I found the method described here and since I have to wait for my colleague to first make some analysis on the data and pass them on to me, I decided to make a test run in Matlab, using a signal with two simple sine and cosine functions and random noise.
%%Creating the data
g=2.5;
t=linspace(0,g,g*356*24*60); %n-years of 1min data
o=rand(size(t)); %random noise
p=2*sin(2*pi*t)+1.5*cos(pi*t); %we create two sinusoids
x=p+o; %and add noise to them
%%The method
N=length(x); %no of data
n=(1:N);
T=g*365*24*60; %time that the data covers
f1=1/(365*24*60); %frequency of 1 yr oscillations
f2=1/((365*24*60)/2); %frequency of 1/2 year oscillations
a1=f1*T;
a2=f2*T;
A1=(2/N)*sum(x.*cos((2*pi*a1*n)/N));
A2=(2/N)*sum(x.*cos((2*pi*a2*n)/N));
B1=(2/N)*sum(x.*sin((2*pi*a1*n)/N));
B2=(2/N)*sum(x.*sin((2*pi*a2*n)/N));
C1=sqrt(A1^2+B1^2); %amplitude
C2=sqrt(A2^2+B2^2);
fi1=atan(B1/A1); %phase shift
fi2=atan(B2/A2);
v=(C1*cos(2*pi*t-fi1))+(C2*cos(2*pi*t-fi2)); %the reconstructed set of data
for these two frequencies
r=x-v; %I wasn't sure what was meant by removing, so i just subtracted
%%Visualization
figure %now lets plot the data
plot(t,x)
xlabel('t[min]')
ylabel('Arb. units :)')
title('Data')
figure %and, original signal and noise separately
plot(t,p,'b')
hold on
plot(t,o,'-r')
xlabel('t[min]')
ylabel('Arb. units :)')
title('Data separated')
figure %and once again data (blue), reconstructed signal
plot(t,x,'b-') %(green), and the final result afer subtraction
hold on %(red)
plot(t,v,'g--')
plot(t,r,'r:')
xlabel('t[min]')
ylabel('w/e')
The problem now is, that the reconstructed signal (v) does not resemble the original signal so much. Even when I remove the noise and work only with the pure sinusoid signal, what I get is not really a good representation of it. So, what I'm most interested is:
-Is this at all the correct use of this method? Am I using the correct equations?

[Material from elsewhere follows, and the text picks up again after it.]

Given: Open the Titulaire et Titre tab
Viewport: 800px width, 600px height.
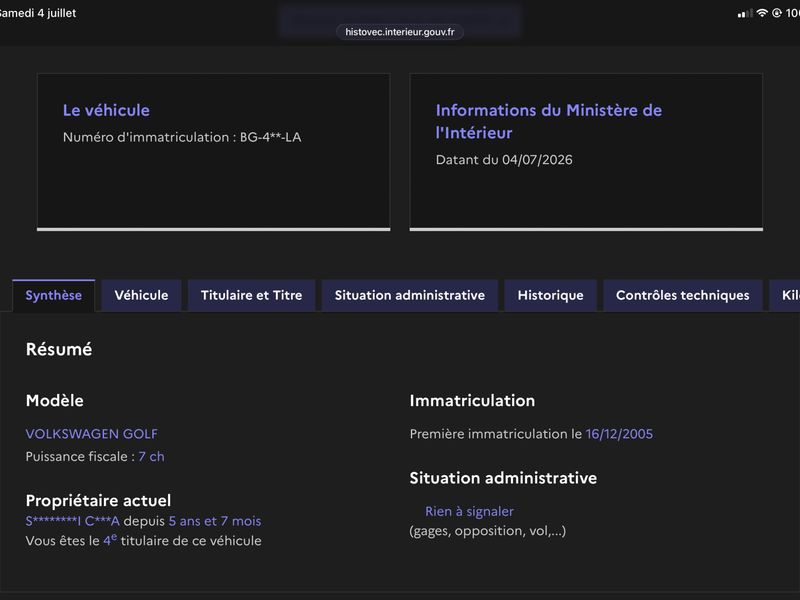Looking at the screenshot, I should coord(252,295).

-Is there an error somewhere in the code? By error I mostly consider the wrong definition, or calculation of some of the variables.
-In this "ideal case" (sinusoid without noise) should the method be able to reproduce the original curve (almost) exactly?
I hope I've laid out my problem clearly and understandably, if anyone has additional questions, please ask. I know this is rather basic stuff, but my knowledge and experience in this area is very limited (up to non-exsistant), so please bear with me.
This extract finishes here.